Leave out every picture, and restate word for word only the lines from the one containing "This screenshot has width=699, height=538." through the end of the material.

RECORDS SHOWN Block Start

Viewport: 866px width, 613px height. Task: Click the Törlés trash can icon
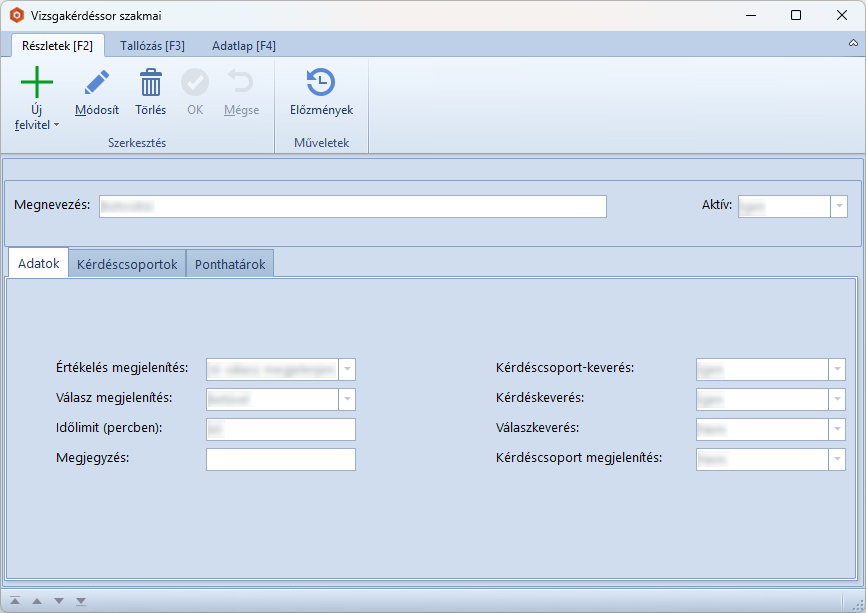[150, 82]
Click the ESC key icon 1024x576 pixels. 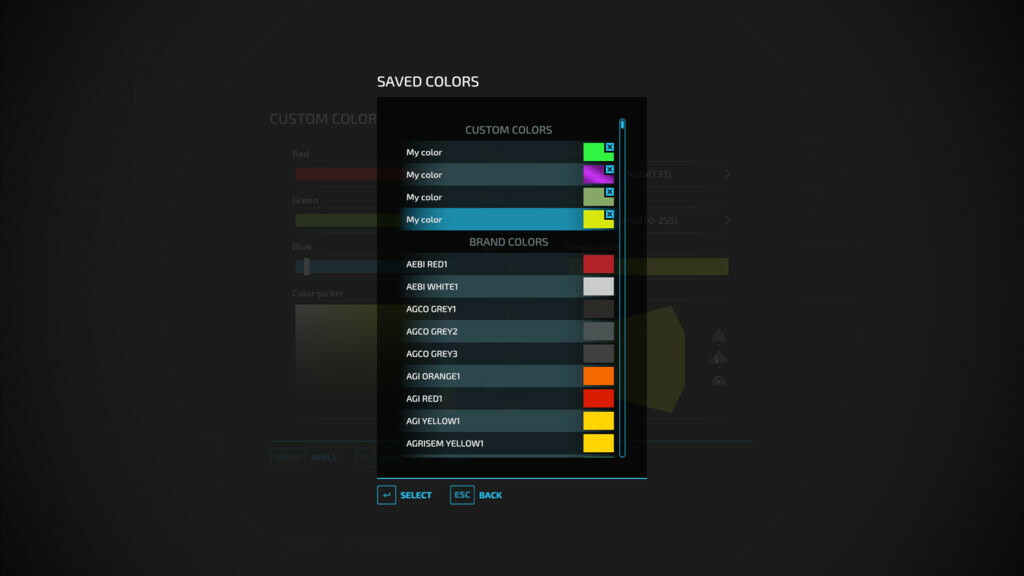tap(462, 495)
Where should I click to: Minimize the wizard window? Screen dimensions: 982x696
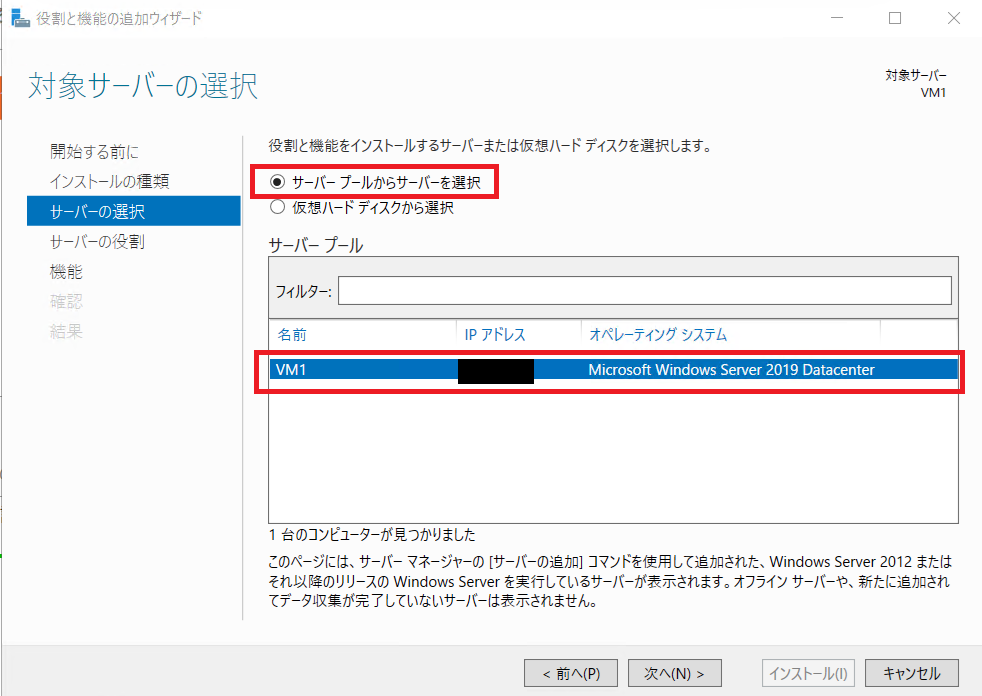[840, 18]
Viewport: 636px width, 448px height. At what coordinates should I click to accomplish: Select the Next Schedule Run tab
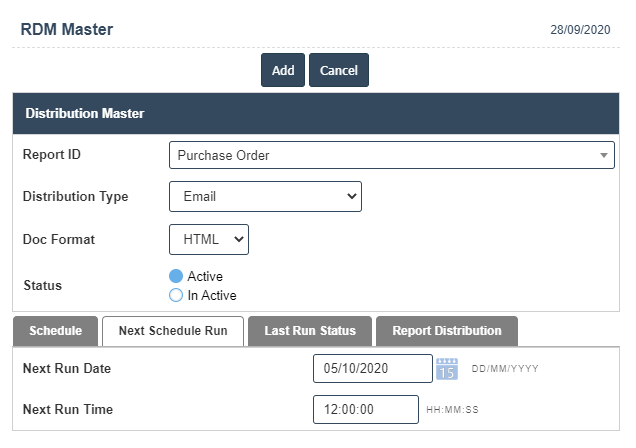[x=173, y=331]
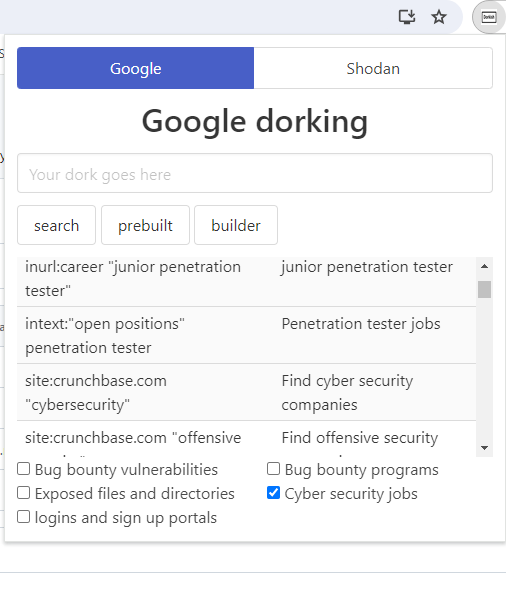Open the dork builder

[236, 225]
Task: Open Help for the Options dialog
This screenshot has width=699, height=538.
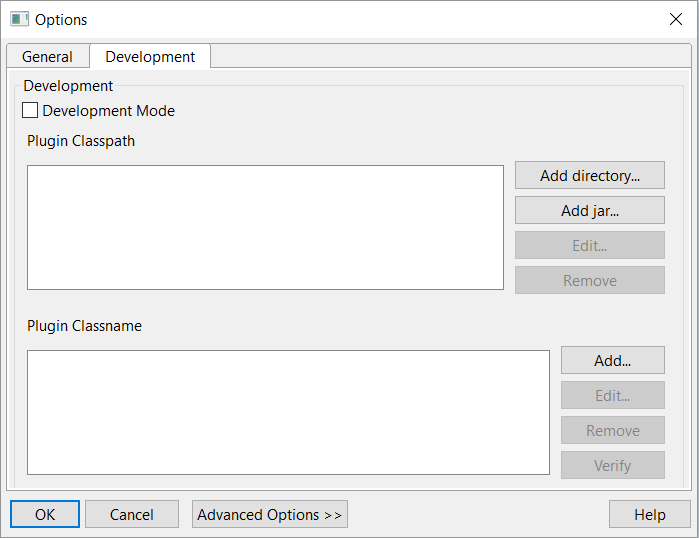Action: 650,514
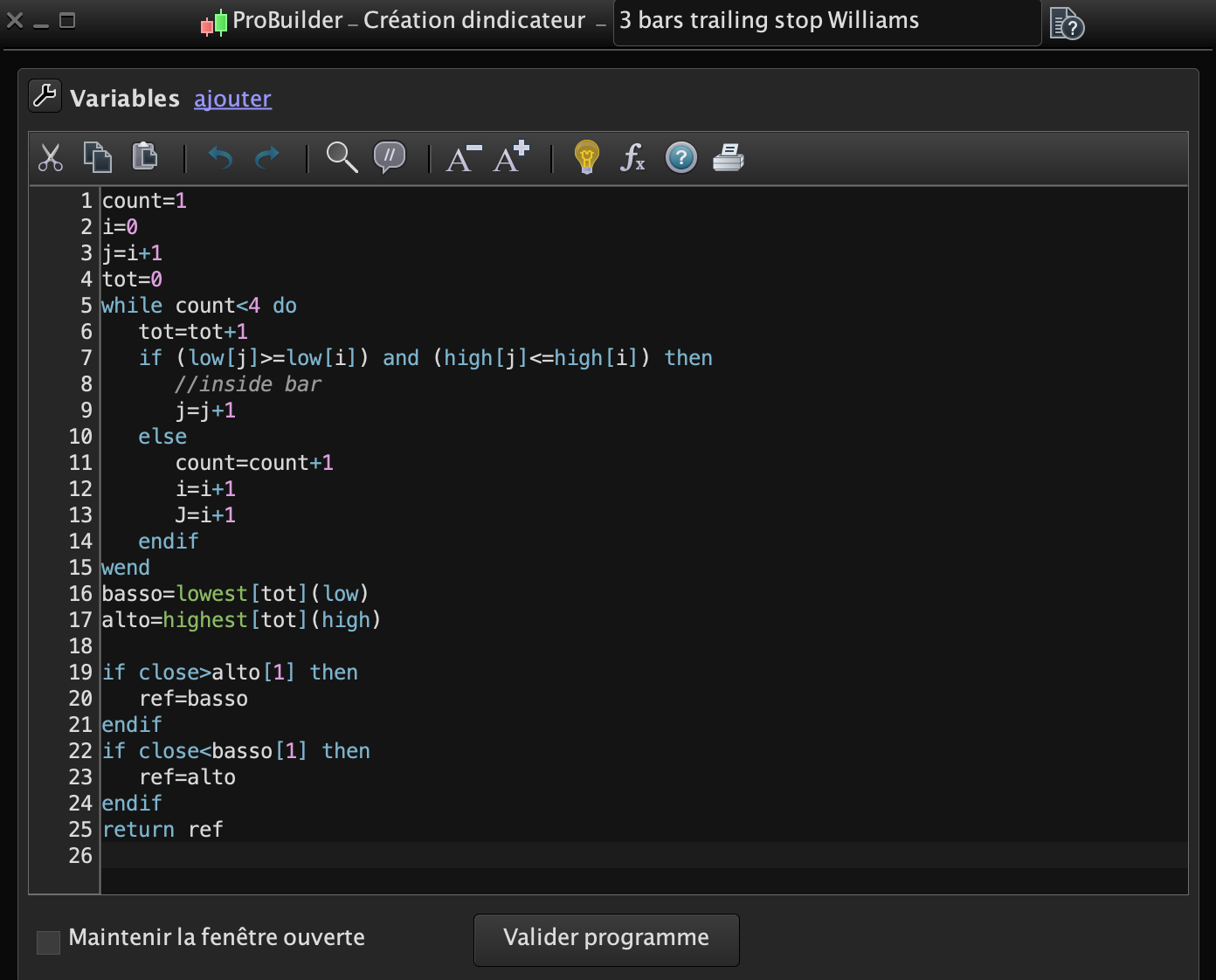Click the Copy icon in the toolbar
The width and height of the screenshot is (1216, 980).
[98, 157]
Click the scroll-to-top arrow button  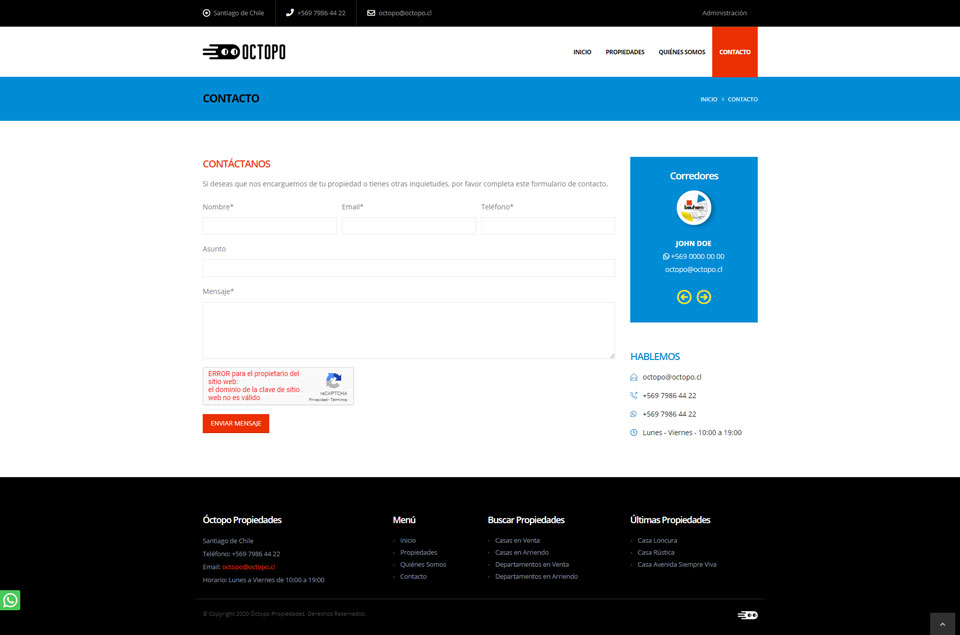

RECORDS SHOWN Block End

## TASK ANSWER
This screenshot has width=699, height=538.
Action: 650,514
Click the Copy icon in the toolbar
The width and height of the screenshot is (1216, 980).
[98, 157]
Click the scroll-to-top arrow button  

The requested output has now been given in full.